**TASK TO CARRY OUT**
Copy the listing exactly. Omit nothing.

*** Opening of DATA FOR PROCESSING ***

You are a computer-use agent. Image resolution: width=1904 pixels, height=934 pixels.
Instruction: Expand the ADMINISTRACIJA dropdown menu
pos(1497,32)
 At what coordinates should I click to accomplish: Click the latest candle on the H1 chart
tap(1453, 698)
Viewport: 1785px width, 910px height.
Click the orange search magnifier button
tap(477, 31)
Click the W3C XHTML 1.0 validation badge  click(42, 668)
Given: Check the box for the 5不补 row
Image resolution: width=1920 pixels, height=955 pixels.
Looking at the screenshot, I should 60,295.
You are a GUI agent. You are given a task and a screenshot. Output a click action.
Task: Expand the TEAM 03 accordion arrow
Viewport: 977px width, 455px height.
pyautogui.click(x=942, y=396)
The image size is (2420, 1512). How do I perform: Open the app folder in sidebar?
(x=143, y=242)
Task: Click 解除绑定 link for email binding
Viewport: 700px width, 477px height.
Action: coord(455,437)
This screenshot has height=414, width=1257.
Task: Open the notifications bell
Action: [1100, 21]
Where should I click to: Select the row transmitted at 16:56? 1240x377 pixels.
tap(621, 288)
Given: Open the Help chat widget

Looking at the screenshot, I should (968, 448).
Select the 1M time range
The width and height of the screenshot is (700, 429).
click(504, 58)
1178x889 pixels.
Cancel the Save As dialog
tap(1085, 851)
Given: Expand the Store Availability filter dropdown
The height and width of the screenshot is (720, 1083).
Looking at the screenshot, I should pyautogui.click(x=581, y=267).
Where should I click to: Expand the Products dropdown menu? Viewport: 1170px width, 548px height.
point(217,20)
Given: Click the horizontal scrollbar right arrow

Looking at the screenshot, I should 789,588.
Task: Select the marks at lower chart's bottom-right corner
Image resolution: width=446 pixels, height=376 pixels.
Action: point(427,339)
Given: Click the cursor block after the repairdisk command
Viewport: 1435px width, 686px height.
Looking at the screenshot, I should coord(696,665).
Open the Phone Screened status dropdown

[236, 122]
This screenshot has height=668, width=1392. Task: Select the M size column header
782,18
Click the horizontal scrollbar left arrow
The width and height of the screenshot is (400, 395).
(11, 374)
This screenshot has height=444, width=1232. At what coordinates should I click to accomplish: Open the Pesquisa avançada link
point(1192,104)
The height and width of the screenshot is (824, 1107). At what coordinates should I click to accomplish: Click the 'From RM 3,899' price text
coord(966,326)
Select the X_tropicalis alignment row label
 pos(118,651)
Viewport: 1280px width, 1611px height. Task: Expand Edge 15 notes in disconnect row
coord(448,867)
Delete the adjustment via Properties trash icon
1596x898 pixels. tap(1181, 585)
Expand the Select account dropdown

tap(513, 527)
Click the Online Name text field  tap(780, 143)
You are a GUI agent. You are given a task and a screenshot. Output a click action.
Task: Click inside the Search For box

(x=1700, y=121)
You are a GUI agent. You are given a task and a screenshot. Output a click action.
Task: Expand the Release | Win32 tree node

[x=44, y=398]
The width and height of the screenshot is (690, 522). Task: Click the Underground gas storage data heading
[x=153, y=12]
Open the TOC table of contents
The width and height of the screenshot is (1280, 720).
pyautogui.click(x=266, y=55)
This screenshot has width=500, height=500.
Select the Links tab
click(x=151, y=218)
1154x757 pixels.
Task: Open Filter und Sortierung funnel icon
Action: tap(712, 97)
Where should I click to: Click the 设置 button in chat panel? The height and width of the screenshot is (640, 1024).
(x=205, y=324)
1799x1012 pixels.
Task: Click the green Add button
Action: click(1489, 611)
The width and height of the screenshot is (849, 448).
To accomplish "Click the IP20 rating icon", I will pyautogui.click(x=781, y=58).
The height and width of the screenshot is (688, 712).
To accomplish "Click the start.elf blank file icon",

*** Close of DATA FOR PROCESSING ***

**THE ANSWER**
You are a computer-use agent. Image resolution: width=1904 pixels, height=934 pixels.
Instruction: Expand the ADMINISTRACIJA dropdown menu
pos(1497,32)
 At what coordinates should I click to accomplish: Click the latest candle on the H1 chart
tap(1453, 698)
Viewport: 1785px width, 910px height.
Click the orange search magnifier button
tap(477, 31)
Click the W3C XHTML 1.0 validation badge  click(42, 668)
Given: Check the box for the 5不补 row
Image resolution: width=1920 pixels, height=955 pixels.
Looking at the screenshot, I should 60,295.
You are a GUI agent. You are given a task and a screenshot. Output a click action.
Task: Expand the TEAM 03 accordion arrow
Viewport: 977px width, 455px height.
pyautogui.click(x=942, y=396)
The image size is (2420, 1512). How do I perform: Open the app folder in sidebar?
(x=143, y=242)
Task: Click 解除绑定 link for email binding
Viewport: 700px width, 477px height.
Action: coord(455,437)
This screenshot has height=414, width=1257.
Task: Open the notifications bell
Action: [1100, 21]
Where should I click to: Select the row transmitted at 16:56? 1240x377 pixels.
tap(621, 288)
Given: Open the Help chat widget

Looking at the screenshot, I should (968, 448).
Select the 1M time range
The width and height of the screenshot is (700, 429).
click(504, 58)
1178x889 pixels.
Cancel the Save As dialog
tap(1085, 851)
Given: Expand the Store Availability filter dropdown
The height and width of the screenshot is (720, 1083).
Looking at the screenshot, I should pyautogui.click(x=581, y=267).
Where should I click to: Expand the Products dropdown menu? Viewport: 1170px width, 548px height.
point(217,20)
Given: Click the horizontal scrollbar right arrow

Looking at the screenshot, I should 789,588.
Task: Select the marks at lower chart's bottom-right corner
Image resolution: width=446 pixels, height=376 pixels.
Action: point(427,339)
Given: Click the cursor block after the repairdisk command
Viewport: 1435px width, 686px height.
Looking at the screenshot, I should coord(696,665).
Open the Phone Screened status dropdown

[236, 122]
This screenshot has height=668, width=1392. Task: Select the M size column header
782,18
Click the horizontal scrollbar left arrow
The width and height of the screenshot is (400, 395).
(11, 374)
This screenshot has height=444, width=1232. At what coordinates should I click to accomplish: Open the Pesquisa avançada link
point(1192,104)
The height and width of the screenshot is (824, 1107). At what coordinates should I click to accomplish: Click the 'From RM 3,899' price text
coord(966,326)
Select the X_tropicalis alignment row label
 pos(118,651)
Viewport: 1280px width, 1611px height. Task: Expand Edge 15 notes in disconnect row
coord(448,867)
Delete the adjustment via Properties trash icon
1596x898 pixels. tap(1181, 585)
Expand the Select account dropdown

tap(513, 527)
Click the Online Name text field  tap(780, 143)
You are a GUI agent. You are given a task and a screenshot. Output a click action.
Task: Click inside the Search For box

(x=1700, y=121)
You are a GUI agent. You are given a task and a screenshot. Output a click action.
Task: Expand the Release | Win32 tree node

[x=44, y=398]
The width and height of the screenshot is (690, 522). Task: Click the Underground gas storage data heading
[x=153, y=12]
Open the TOC table of contents
The width and height of the screenshot is (1280, 720).
pyautogui.click(x=266, y=55)
This screenshot has width=500, height=500.
Select the Links tab
click(x=151, y=218)
1154x757 pixels.
Task: Open Filter und Sortierung funnel icon
Action: tap(712, 97)
Where should I click to: Click the 设置 button in chat panel? The height and width of the screenshot is (640, 1024).
(x=205, y=324)
1799x1012 pixels.
Task: Click the green Add button
Action: click(1489, 611)
The width and height of the screenshot is (849, 448).
To accomplish "Click the IP20 rating icon", I will pyautogui.click(x=781, y=58).
The height and width of the screenshot is (688, 712).
To accomplish "Click the start.elf blank file icon",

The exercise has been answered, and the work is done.